Changes in Peritoneal Coagulation and Fibrinolysis after Discontinuation of Chronic Peritoneal Dialysis

♦ Objectives To study changes in peritoneal function after transfer from chronic peritoneal dialysis (CPD) to hemodialysis (HD), especially the effects on peritoneal coagulation, fibrinolytic markers, and mesothelium. ♦ Design Prospective observational study. ♦ Setting A tertiary-care university hospital. ♦ Patients Nine patients who transferred from CPD to HD were enrolled in the study after giving fully informed consent. ♦ Methods After transfer to HD, the peritoneal cavity was lavaged with low glucose PD solution once per day through PD catheters left in place. Thrombin–antithrombin III complex (TAT) was measured serially as a marker of peritoneal coagulation. As fibrinolytic markers, fibrinogen/fibrin degradation products (FDP) and plasmin–α2-antiplasmin complex (PIC) were assessed. Cancer antigen 125 (CA125) was measured as a marker of mesothelial cell mass. ♦ Results Levels of peritoneal TAT and FDP were much higher than plasma levels, indicating high local fibrin turnover.
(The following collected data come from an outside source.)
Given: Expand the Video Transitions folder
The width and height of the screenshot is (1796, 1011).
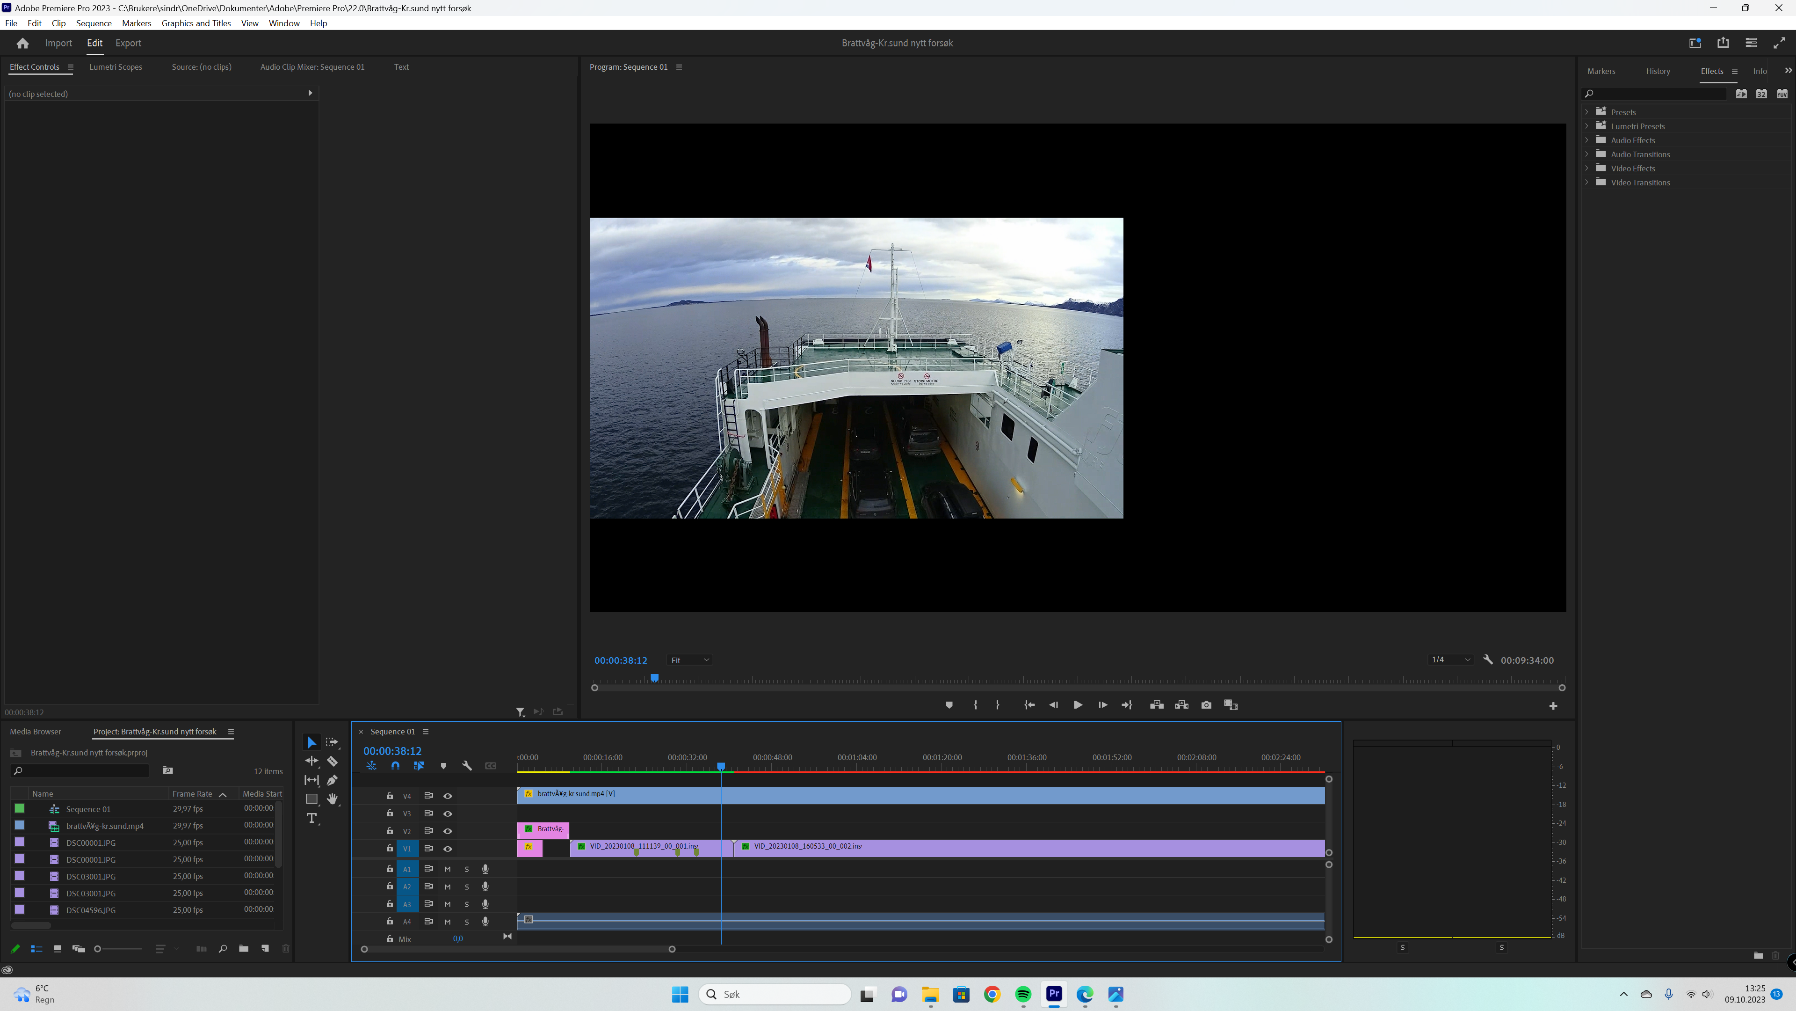Looking at the screenshot, I should tap(1588, 182).
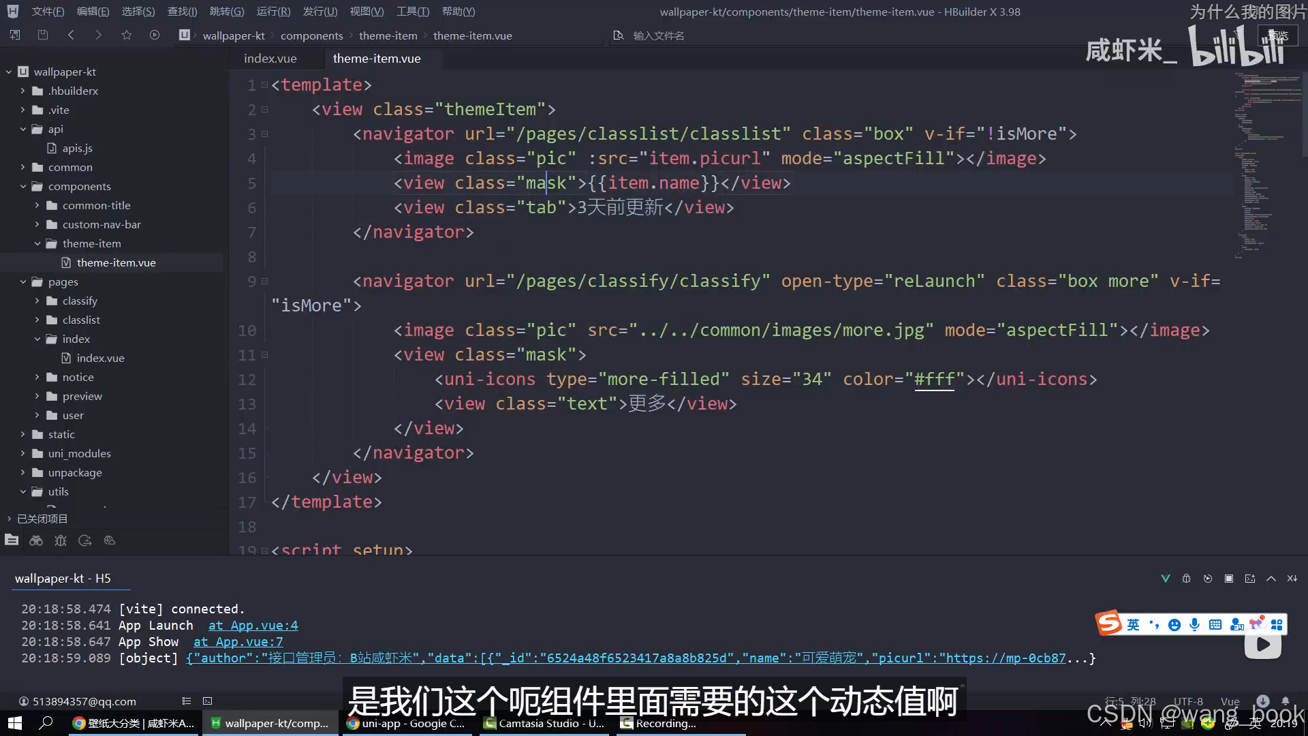
Task: Open new terminal icon in console toolbar
Action: click(1250, 579)
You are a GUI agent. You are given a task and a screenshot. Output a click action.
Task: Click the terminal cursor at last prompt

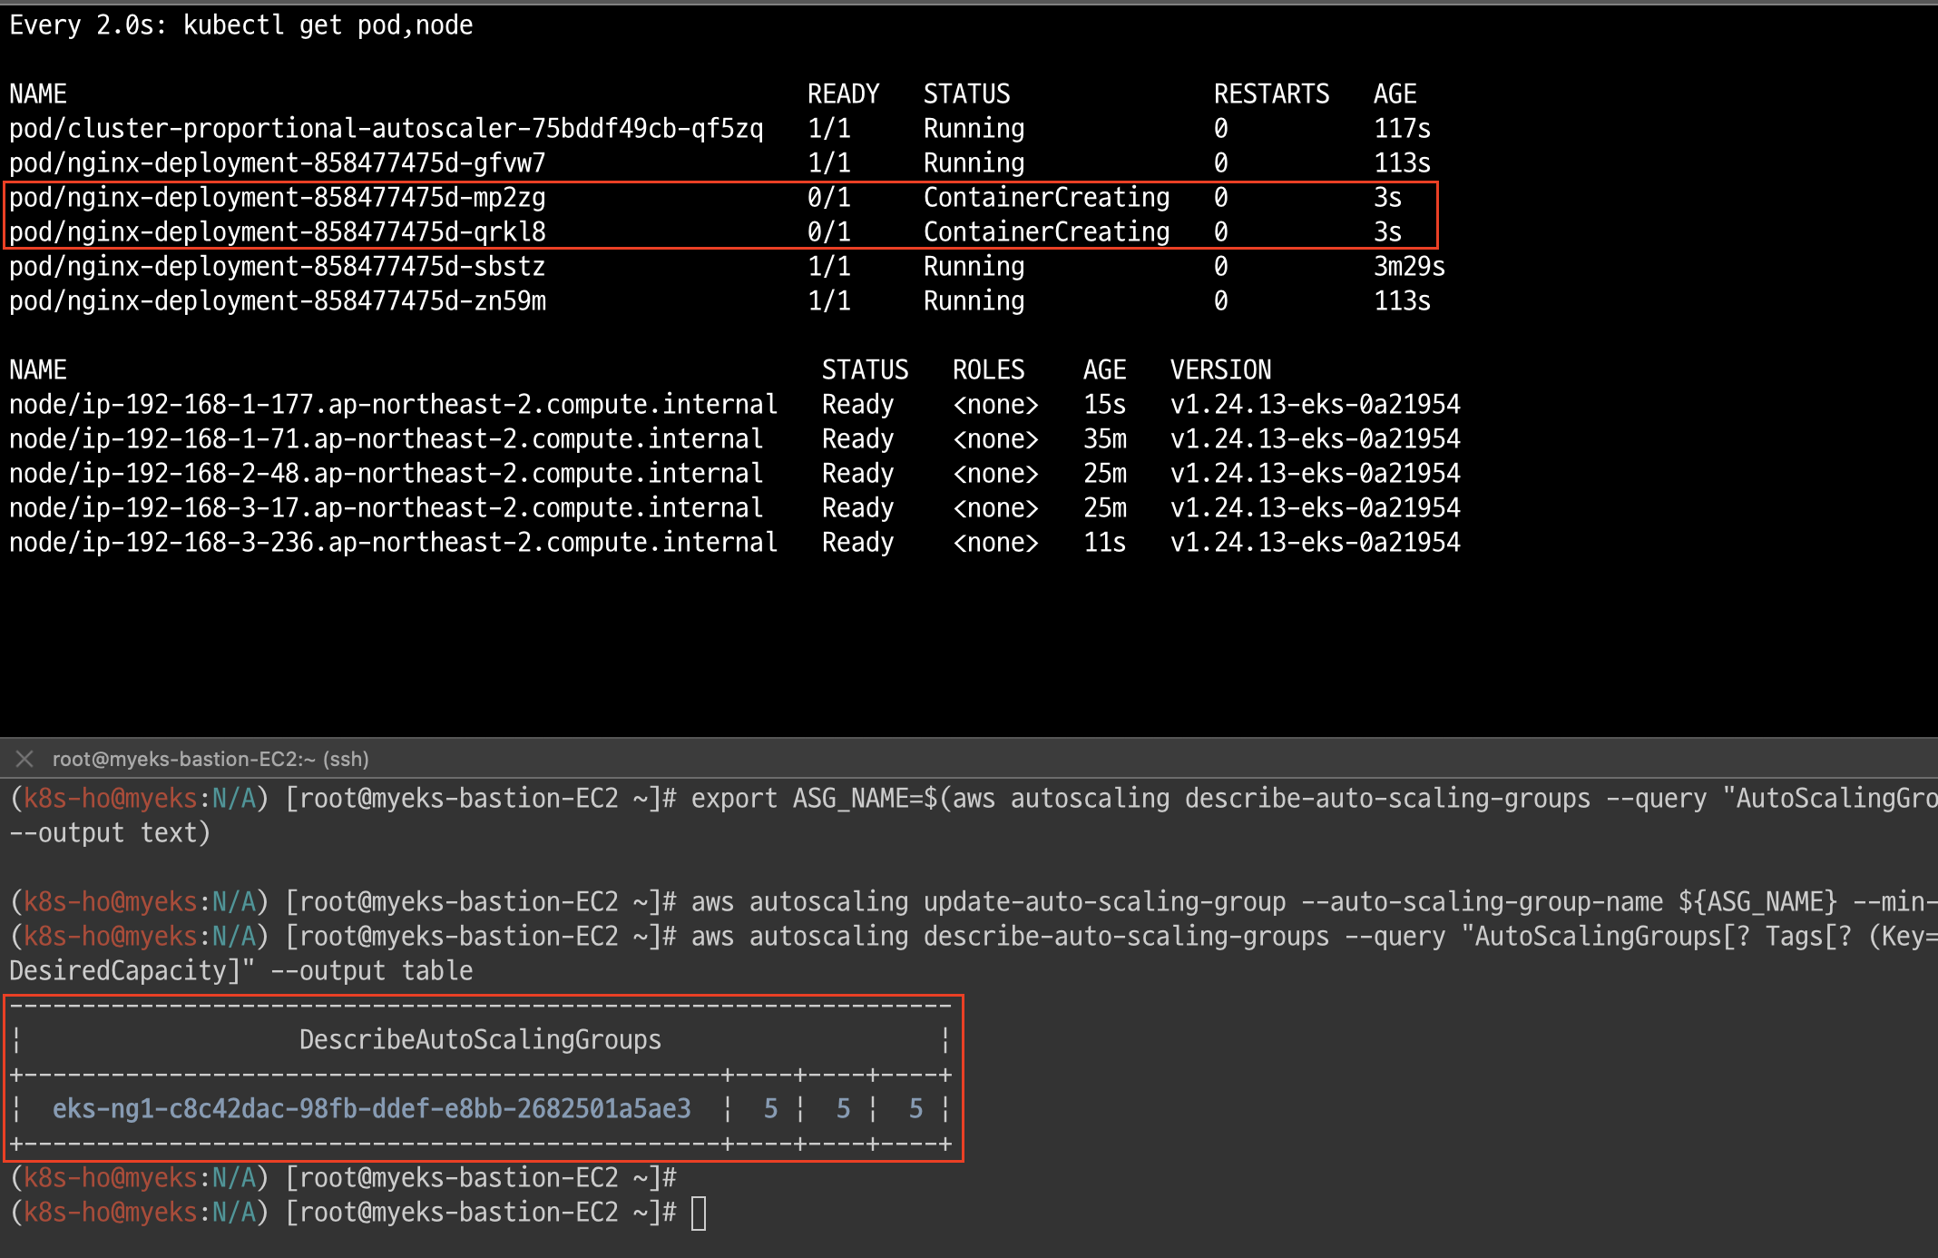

Transfer to HD induced a significant fall in mean peritoneal TAT, from 115.8 ± 52.1 to 60.7 ± 21.8 ng/mL, p < 0.05. Except for 1 patient with a 20-fold increase, mean peritoneal FDP decreased significantly, from 43.6 ± 11.1 to 19.6 ± 3.5 μg/mL, p < 0.05. Mean peritoneal PIC increased significantly, from 1.9 ± 0.4 to 3.9 ± 0.6 μg/mL, p < 0.05. Peritoneal CA125 increased from 156.4 ± 57.3 to 1426.2 ± 389.4 U/mL, p < 0.05. ♦ Conclusions Peritoneal fibrin turnover was accelerated on CPD and stabilized after transfer to HD. Transfer to HD also induced mesothelial regeneration.